With plenty of trees around, X quickly ducks behind a large oak as Polmor runs his horse towards the ruins.


----------



## Moonstone Spider (Dec 8, 2006)

"Moron's going to get himself killed and ruin my effort to draw them out now." Marika complains, spurring her horse after Polmor's.


----------



## D.Shaffer (Dec 8, 2006)

"Wouldnt be the first time, would it?" he remarked to Marika. "You go on ahead, I'll keep back a little and provide covering fire."

Grimgour aimed the crossbow as quick as he could and let fly with an oversized bolt.  Without looking to see if he hit, he reached behind his back to get another bolt and reloaded while spurring his horse forward at a trot to avoid spoiling his aim.  

[sblock](OOC: Shooting crossbow (+6 attack) as a standard, then using a Movement Action to reload.  Only single moving the horse to avoid penalty. Ride check +2 if needed)[/sblock]


----------



## dog45 (Dec 8, 2006)

Polmor, Marika and Grimgour reach the ruins weapons at the ready.
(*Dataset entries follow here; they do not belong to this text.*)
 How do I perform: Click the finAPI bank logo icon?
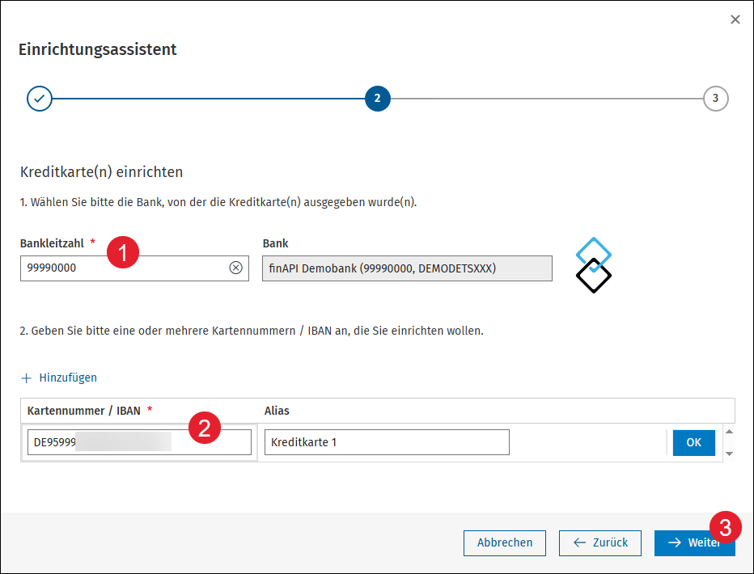[593, 264]
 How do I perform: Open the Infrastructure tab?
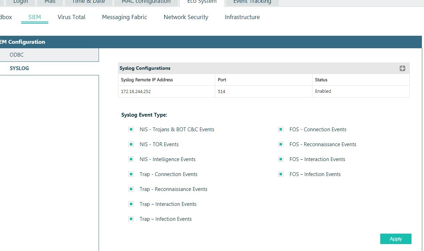pyautogui.click(x=242, y=17)
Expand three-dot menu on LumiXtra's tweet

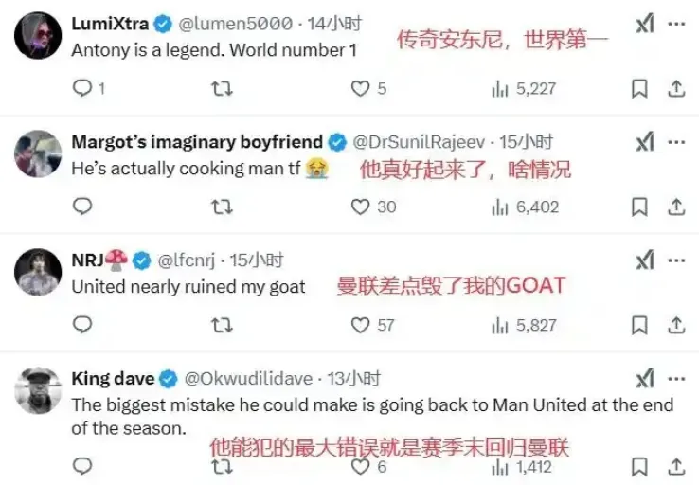point(676,24)
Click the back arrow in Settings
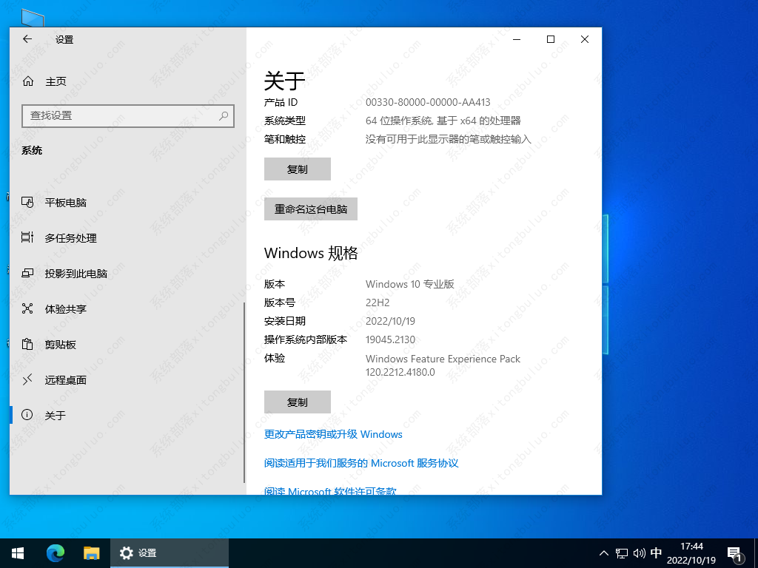Viewport: 758px width, 568px height. pyautogui.click(x=27, y=39)
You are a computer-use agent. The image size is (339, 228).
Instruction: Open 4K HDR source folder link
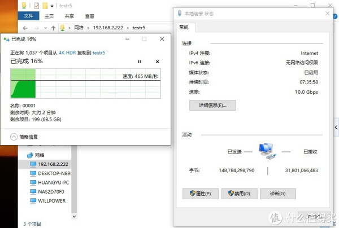(68, 52)
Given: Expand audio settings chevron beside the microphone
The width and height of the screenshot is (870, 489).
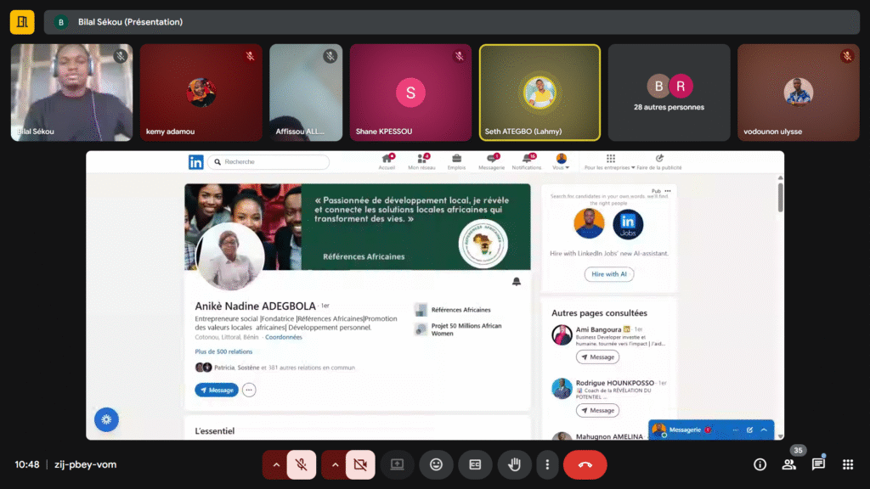Looking at the screenshot, I should pyautogui.click(x=275, y=464).
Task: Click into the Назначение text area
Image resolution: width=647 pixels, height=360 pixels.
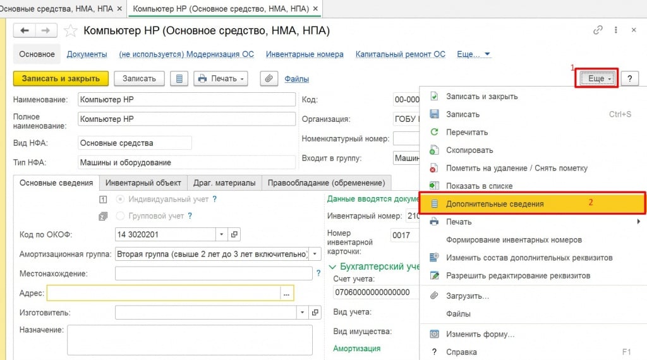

The area appears to have been 3 or 4 stone houses, the only remnants of which are two retaining walls and a field of broken stones, some as large as the horses they ride.

After a few tense moments, it appears as though the goblin is intent on staying hiden, as no other creatures come forward to attack the party.


----------



## Moonstone Spider (Dec 8, 2006)

Marika decides to search the area for clues as to where the goblins went, and also what they were doing here.

OOC~ Search skill +9 ~IC


----------



## Kularian (Dec 9, 2006)

((OOC: Thought I posted this...*grumble*))
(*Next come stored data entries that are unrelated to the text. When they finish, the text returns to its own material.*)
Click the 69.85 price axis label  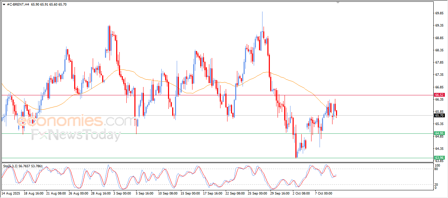[x=439, y=13]
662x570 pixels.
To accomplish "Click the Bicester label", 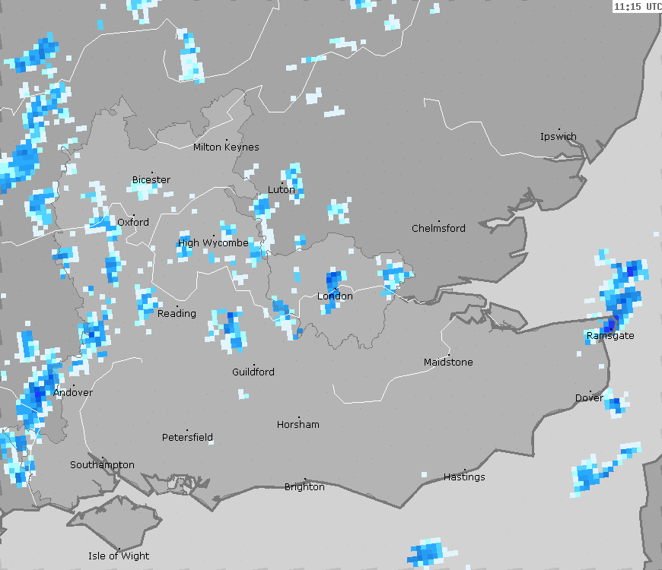I will 151,180.
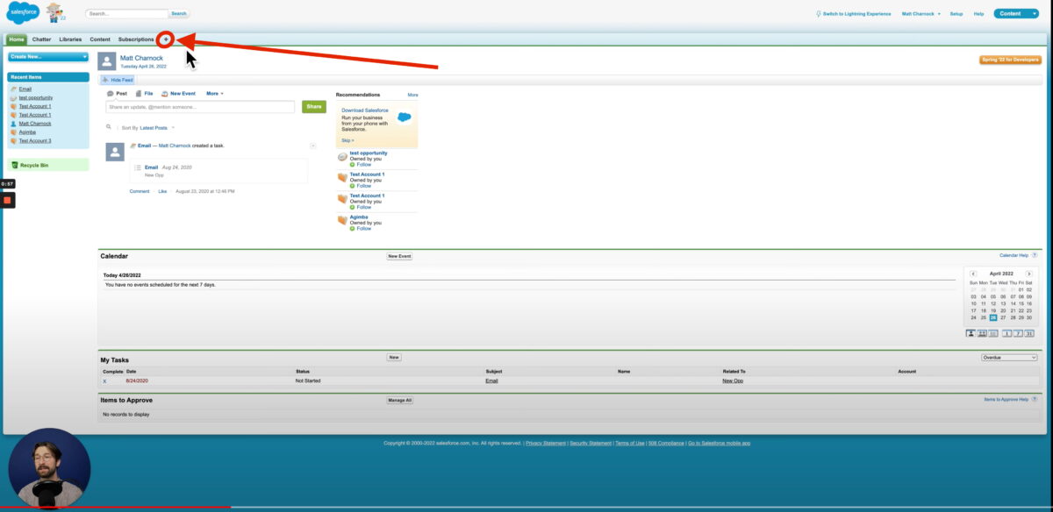Open the Recycle Bin
1053x512 pixels.
(x=34, y=165)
Zofren, as soon as she sees the figure emerge from the shadows, begins to chant in an arcane tongue, her hands making smooth, gentle symbols.  But as she nears completion of the spell, the creature vanishes, leaving her without a target.  Cursing, she allows the arcane energies to once more fill her with power, and spurs her own mount toward her allies.  "Anything?" she asks somewhat irritably, as she lost her target.


----------



## Aurora (Dec 9, 2006)

Kyla positions herself so she can keep an eye on her comrades, and watches intently for undesirables.


----------



## Difflam (Dec 10, 2006)

Polmor curses at having lost the Goblin, for now at least. "You guys have a look around and see if you can find its tracks, I'll have a look around and see if it happened to leave any posesions behind that may prove useful." he tells the nearby party mates, while jumping off the horse and checking around the rubble for anything of interest.


----------



## dog45 (Dec 10, 2006)

As Kyla provides overwatch the rest of the party slowly comb through the broken field of stone. Polmor finds a half eaten apple laying next to a shortbow and full quiver. Picking his way through the rocks, Grimgour stumbles and trips over a root and lands face first. Brushing the dirt from his face, he sees he is laying at the top of a staircase going down into the darkness.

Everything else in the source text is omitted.